Another cause of concept drifts are events that change the meaning of the recorded data, for example

inflation: 1 Euro in 1990 was worth more than 1 Euro now ⇒ adjust the data for inflation or include the inflation rate as an additional input feature
a temperature sensor immersed in water amasses limescale and after a while the temperature reading is not accurate anymore, e.g., if the true temperature is 90 degrees, a clean senor measures the true 90 degrees, but after it has accumulated some layers of limescale, it only measures 89 degrees under the same circumstances. While our output is influenced by the true temperature, we only have access to the sensor reading for the temperature, which is additionally influenced by the state of the sensor itself ⇒ try to estimate the amount of accumulated limescale, e.g., based on the number of days since the sensor was cleaned the last time (which also means that these kinds of maintenance events need to be recorded somewhere!)

Causal diagram showing how our observed input \(x\) (temperature measurement) and output \(y\) are related through and influenced by hidden variables (which we can not access directly), namely, the state of the temperature sensor (i.e., how much limescale has accumulated), the actual temperature, and the humidity (for which we have not installed a sensor yet). If the sensor state and humidity stay constant, we are able to predict the output from the temperature measurement, however, if either of these values change, we experience a concept drift. Therefore, we should try to include estimates of these hidden variables in our model to account for these changes.

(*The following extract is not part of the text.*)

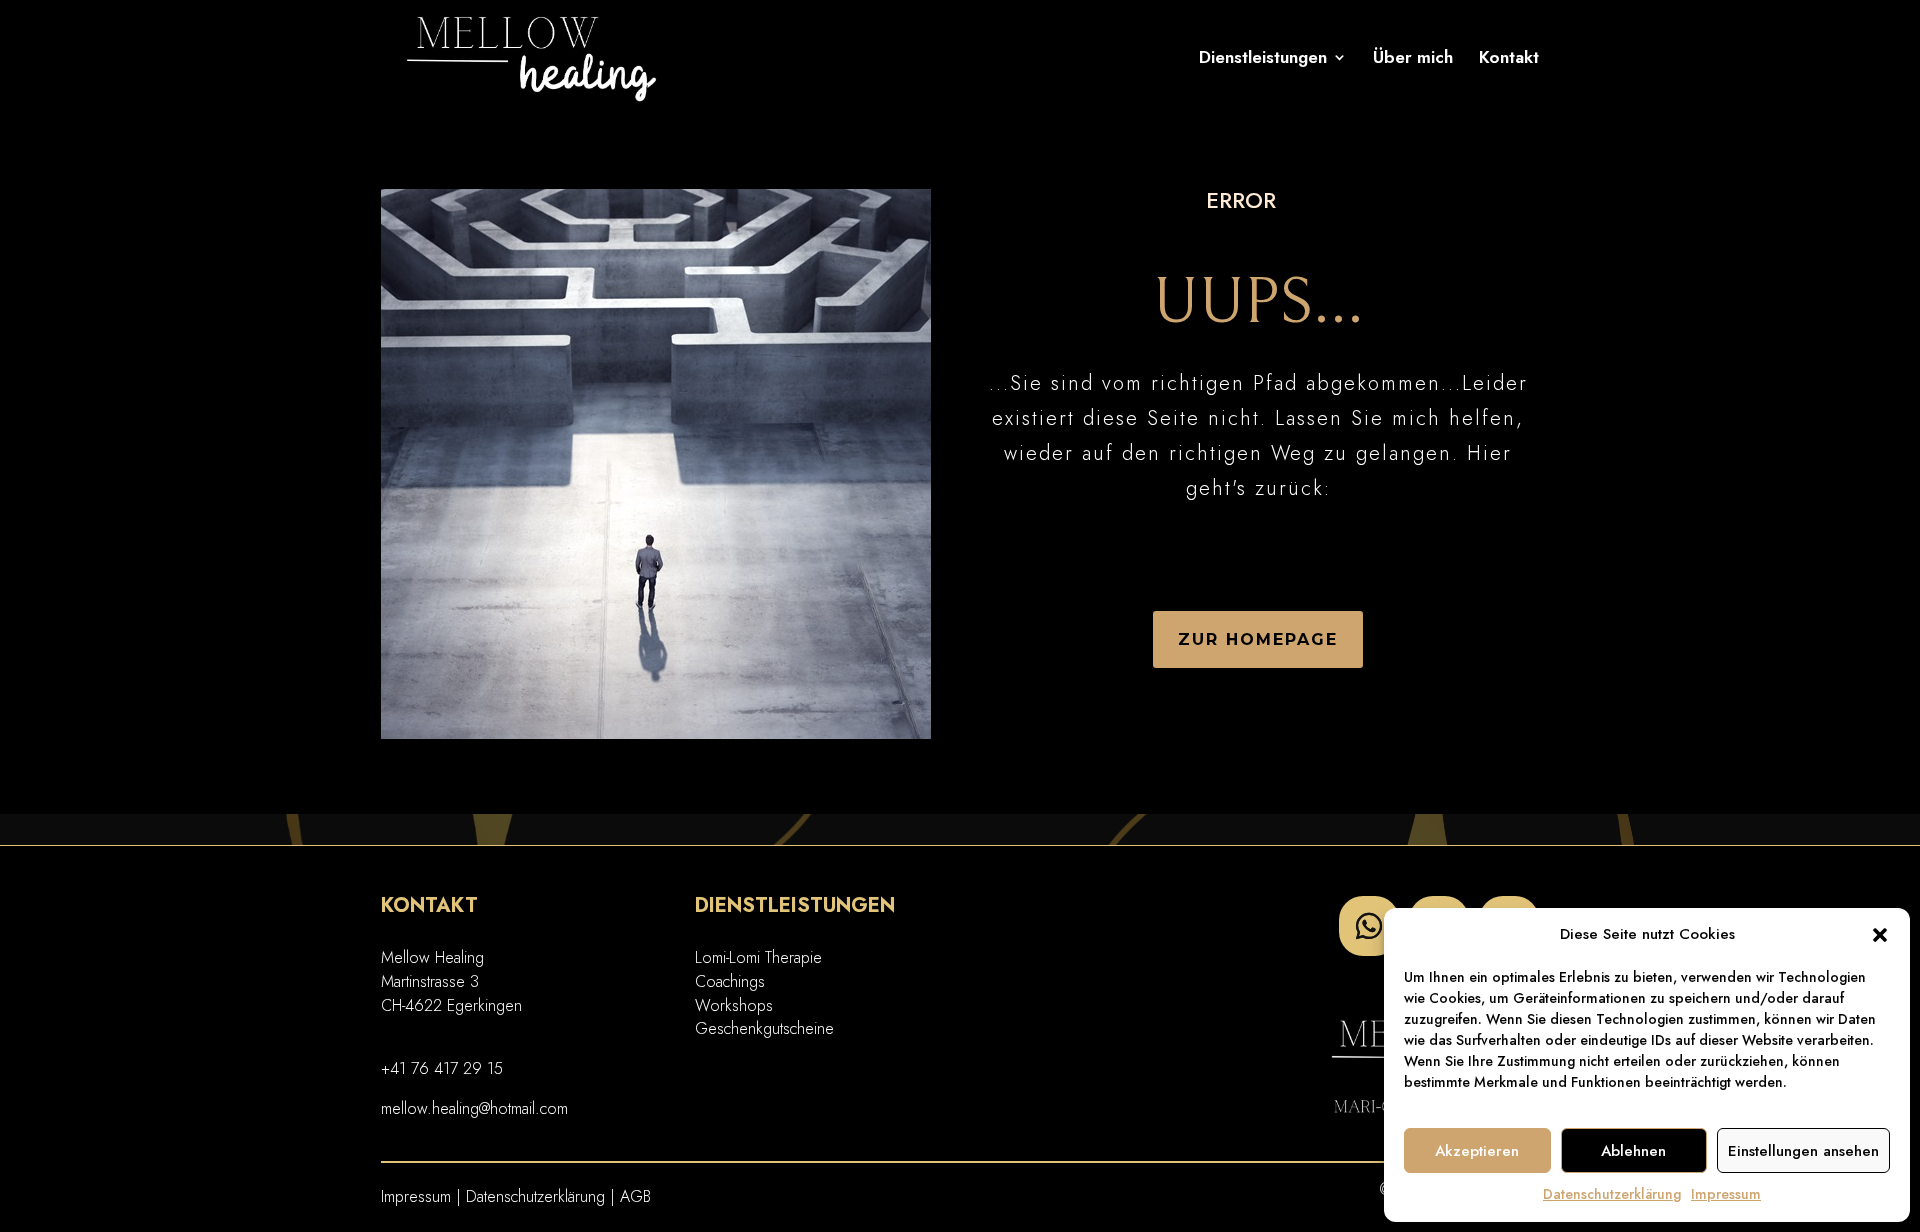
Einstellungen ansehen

⇒ Before training a model, examine the data to identify instances where identical inputs yield different outputs. If possible, include additional input features to account for these variations. Subpar model performance on the test set often indicates missing relevant inputs, heightening vulnerability to future concept drifts. Even when the correct variables are incorporated to capture a concept drift, frequent model retraining may still be necessary. For instance, different states of the concept might be sampled unevenly, leading to data drifts (e.g., more data collected during winter than in the early summer months). If it is not possible to include variables that account for the concept drift, it might be necessary to remove samples from the original training set that do not conform to the novel input/output relation before retraining the model.

The best way to counteract data and concept drifts is to frequently retrain the model on new data. This can either happen on a schedule (e.g., every weekend, depending on how quickly the data changes) or when your monitoring system raises an alert because it detected drifts in the inputs or a deteriorating model performance.